European Union flagAt the end of 2012, a new EU tobacco product directive was released to the public. Among other things, it stipulates that electronic cigarettes will remain available on the market, as long as they come with cartridges containing e-liquid with a nicotine concentration of up to 4mg/ml. Anything above that must be authorized as a medical products in order to be allowed. E-cigarettes are NOT medical products, but if that were the only way vapers could have access to them, then so be it. Only it’s not that simple. Getting e-cigarettes approved as nicotine replacement therapy would cost millions of euros and take several years, during which time they would be off the market and the powers that be would probably make sure they would never return. And there’s really no guarantee e-cigs would ever get the approval…

So why not ban electronic cigarettes entirely, right, why go just after the e-liquid. Well, because banning the hardware is a lot more complicated, and could be appealed at the EU High Court, whereas a ban against the e-liquid is much easier to impose and a lot more efficient, as well. But hey, a 4mg nicotine juice is better than no juice at all, right? Not really, at least not for 99% of vapers who actually use e-cigarettes to keep their nicotine craving under control. Medium strength e-liquid is around 10 mg, and the strong goes all the way up to 24 mg, so 4 mg isn’t going to help much to keep them from going back to smoking. Nicotine concentration just isn’t high enough for the vast majority of e-cig users, so they’ll probably be force to either go back to analogs or try medicinal alternatives instead, which is probably the goal of this initiative. Sadly, pharmaceutical nicotine replacement therapies fail in over 90% of cases…
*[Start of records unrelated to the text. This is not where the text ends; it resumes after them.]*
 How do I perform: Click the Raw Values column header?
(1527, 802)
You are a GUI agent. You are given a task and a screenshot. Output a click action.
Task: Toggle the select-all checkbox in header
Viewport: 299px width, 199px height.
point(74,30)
So what effects can we expect to see when this new tobacco directive is adopted by the European Parliament? While many casual vapers will probably just switch back to analog cigarettes, there will still be a demand for regular e-liquid, so we’ll probably witness the birth of a black market, one that doesn’t have to abide by any rules or regulations. In high concentrations, nicotine can be a very dangerous drug, not to mention the hygiene-related conditions that have to be met by this kind of product. Local vendors will have to either close up shop or move their businesses to non-EU countries and raise the price of their merchandise, and the tobacco and pharmaceutical industries will see their profits grow even more…

The only relatively positive news is that the new law is not going to be adopted immediately. The new European Commissioner for Health and Consumer Affairs, Tonio Borg, wants to have it approved before 2014, when Parliament membership changes, which means it may come into effect sometime in 2015. This means there is still time to protest against these measures and make sure lawmakers know where the public stands. It’ll be hard, even if proof of electronic cigarettes’ positive effects on users are obvious, but vapers have to fight for their rights!